Here is what is known: In August, a press release from N.T.T., Japan’s largest telephone company, indicated that Nicira’s software had enabled it to move the actions of thousands of computers from one building to another without missing a beat. N.T.T. noted that this was now only possible with a lot of adjustment between the two sides of the transaction. Using Nicira, it said, a company could do it without any planning or configuration.
If so, Nicira is solving a tough problem in the emerging world of cloud computing: how to move data all over the world quickly and efficiently. Specialists at Google and Amazon work on this problem now, but the difficulty and cost put it out of the reach of most companies.
Not for long, says Mr. Mullaney. “We enable you to be more like Amazon, with a platform for innovation that also saves you money. What’s that worth?” He said, “All people care about now is business velocity. That is why people want to go to the cloud. We will enable lots of service providers to act more like Amazon.”
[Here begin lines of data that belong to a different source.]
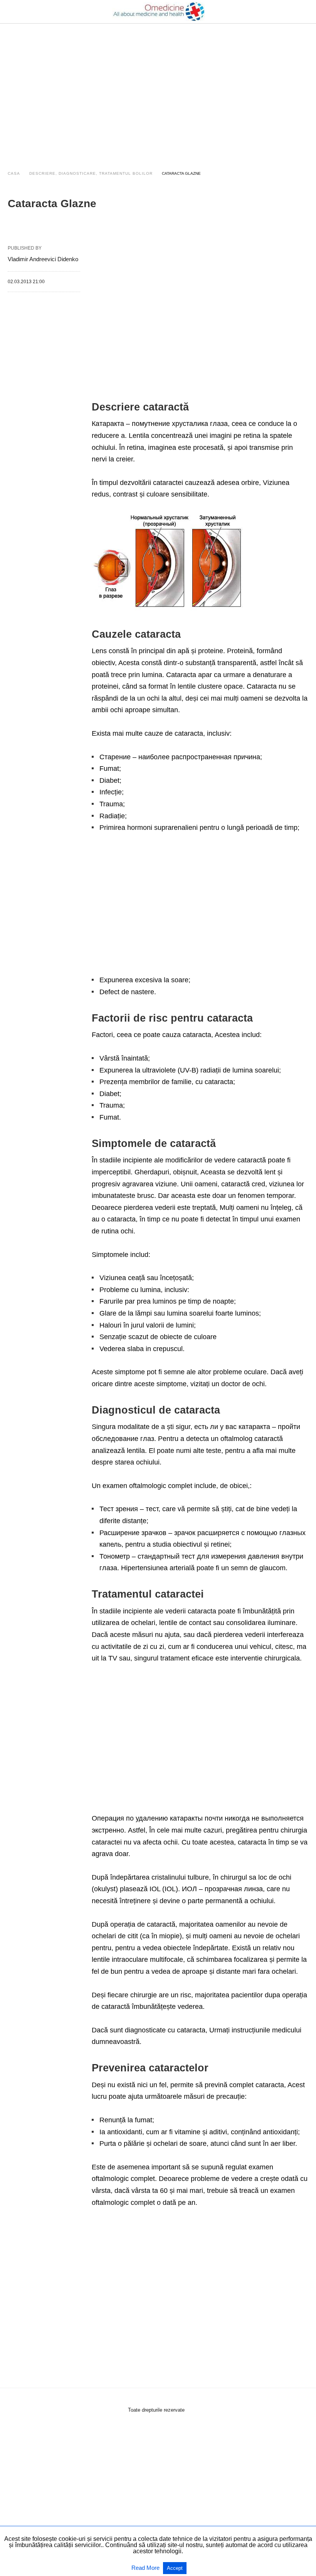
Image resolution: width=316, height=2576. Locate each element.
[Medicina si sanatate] (158, 11)
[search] (304, 11)
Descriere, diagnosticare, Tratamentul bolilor (91, 173)
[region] (158, 89)
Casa (14, 173)
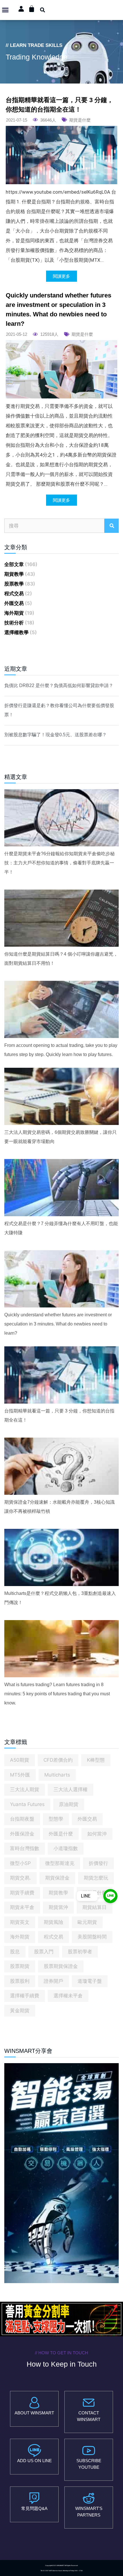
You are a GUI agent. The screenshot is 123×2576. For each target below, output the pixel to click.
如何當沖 (97, 1834)
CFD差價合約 (58, 1760)
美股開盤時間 (92, 1937)
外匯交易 (14, 603)
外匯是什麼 (61, 1834)
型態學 (56, 1819)
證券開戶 (53, 1981)
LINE (85, 1896)
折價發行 (98, 1863)
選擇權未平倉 (68, 1996)
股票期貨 (19, 1966)
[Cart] (31, 8)
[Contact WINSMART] (89, 2403)
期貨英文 (19, 1922)
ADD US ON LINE (34, 2460)
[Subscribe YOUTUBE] (89, 2450)
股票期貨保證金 (61, 1966)
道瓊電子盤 (90, 1981)
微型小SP (20, 1863)
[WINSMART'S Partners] (89, 2498)
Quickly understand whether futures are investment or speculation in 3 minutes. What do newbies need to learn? (58, 1323)
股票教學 (14, 584)
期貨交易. (20, 1878)
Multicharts (57, 1775)
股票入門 (43, 1951)
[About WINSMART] (34, 2403)
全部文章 (14, 564)
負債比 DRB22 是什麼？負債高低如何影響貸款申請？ (58, 685)
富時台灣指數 (24, 1848)
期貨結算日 (94, 1907)
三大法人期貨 (24, 1789)
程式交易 (14, 593)
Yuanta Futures (27, 1804)
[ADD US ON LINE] (34, 2450)
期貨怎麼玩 (96, 1878)
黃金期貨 (19, 2010)
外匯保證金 (22, 1834)
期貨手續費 (22, 1893)
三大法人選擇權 (70, 1789)
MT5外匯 (20, 1775)
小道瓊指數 (65, 1848)
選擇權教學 (16, 632)
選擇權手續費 (24, 1996)
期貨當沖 (58, 1907)
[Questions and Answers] (34, 2498)
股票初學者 (80, 1951)
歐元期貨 (87, 1922)
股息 (15, 1951)
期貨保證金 (57, 1878)
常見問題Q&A (34, 2508)
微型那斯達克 (59, 1863)
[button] (5, 10)
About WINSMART (34, 2412)
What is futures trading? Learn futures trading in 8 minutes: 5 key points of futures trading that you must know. (57, 1693)
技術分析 (14, 623)
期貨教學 (14, 574)
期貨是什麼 (80, 120)
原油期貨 (68, 1804)
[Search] (111, 526)
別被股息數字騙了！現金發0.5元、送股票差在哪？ (55, 734)
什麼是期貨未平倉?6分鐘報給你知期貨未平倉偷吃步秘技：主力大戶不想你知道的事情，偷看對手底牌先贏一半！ (59, 862)
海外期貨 (14, 613)
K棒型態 (96, 1760)
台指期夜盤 (22, 1819)
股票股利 (19, 1981)
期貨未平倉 (22, 1907)
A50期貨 (19, 1760)
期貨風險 (53, 1922)
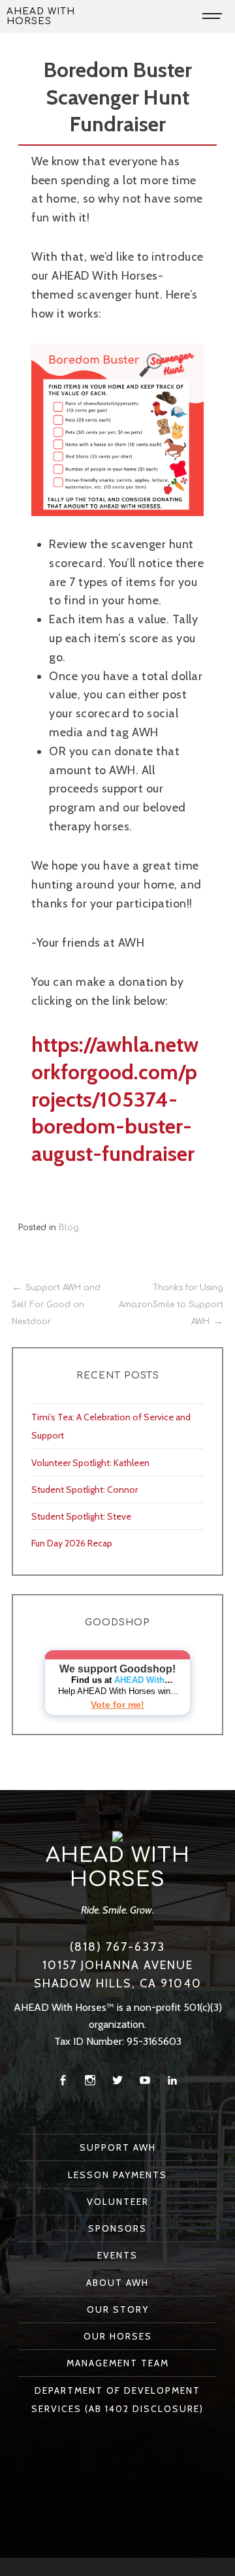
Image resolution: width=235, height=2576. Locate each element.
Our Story (118, 2309)
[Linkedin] (172, 2080)
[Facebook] (62, 2080)
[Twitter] (117, 2080)
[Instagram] (90, 2080)
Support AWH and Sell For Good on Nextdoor (56, 1304)
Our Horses (118, 2336)
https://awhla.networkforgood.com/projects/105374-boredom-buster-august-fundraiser (114, 1099)
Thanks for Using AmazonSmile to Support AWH (171, 1304)
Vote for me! (117, 1704)
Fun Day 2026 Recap (71, 1543)
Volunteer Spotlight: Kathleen (90, 1463)
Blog (69, 1227)
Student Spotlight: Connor (84, 1489)
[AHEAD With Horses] (117, 1835)
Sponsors (117, 2228)
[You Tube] (145, 2080)
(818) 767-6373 (117, 1947)
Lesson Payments (117, 2175)
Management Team (118, 2363)
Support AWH (118, 2147)
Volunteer (118, 2202)
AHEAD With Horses (41, 16)
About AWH (117, 2283)
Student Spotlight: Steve (81, 1516)
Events (117, 2255)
In cloud computing, huge resources of data storage, computation and communications exist in remote structures with thousands of computers. These big data centers work with other large systems scattered around the globe, ideally working through millions of tasks, like showing videos or fetching sales projections, at once, with no regard from the customer for where the computing is actually taking place.
Nicira could take out much of the costly software and talent involved in running traditional networks if it left the tasks of moving packets of data inside the networking hardware while shifting tasks of setting up which computers receive what information under what conditions to its software. A diagram accompanying the N.T.T. press release indicated that Nicira could set up separate “virtual” networks within existing hardware, changing on the fly things like levels of security and numbers of computers involved in any system.
Judging from that, Nicira could be to networking something like what VMWare was to computer servers, a company that came out of nowhere and with clever software sharply dropped the price a hardware maker could get for a server. Diane Greene, a founder of VMWare, is an investor in Nicira, along with the venture capital firms Andreessen Horowitz, Lightspeed Ventures, and New Enterprise Associates. Mr. Mullaney has recruited senior engineers from VMWare, Google, Juniper and Cisco, among others.
They are not the only ones attracted to Nicira. About six months ago, someone broke into the company’s Palo Alto, Calif., headquarters and took a particularly valuable laptop containing a significant amount of Nicira’s intellectual property. While some people aware of the situation speculate the thief was an agent of a foreign government, Mr. Mullaney would only acknowledge the loss, which he dismissed as “very early stuff, nothing like what we’ve got now.”
Nonetheless, during my brief visit, three large bins of material were carefully removed by a professional shredding company. No one, Mr. Mullaney said, was leaving anything sensitive on a laptop now.
The theft harks back to Nicira’s roots. The company originated with Martin Casado, now its chief technology officer. According to Mr. Mullaney, Mr. Casado was working on network security for Lawrence Livermore National Laboratory some years ago, when he was asked by United States intelligence agencies to figure out how to run a global network that could continually change levels of security and authorization.
“They needed something that would be flexible all the time,” Mr. Mullaney said. “He couldn’t do it, so he went to Stanford to solve the problem.” While at Stanford, Mr. Casado began what would eventually be Nicira with Nick McKeown, a professor there, and Scott Shenker, a professor at the University of California, Berkeley.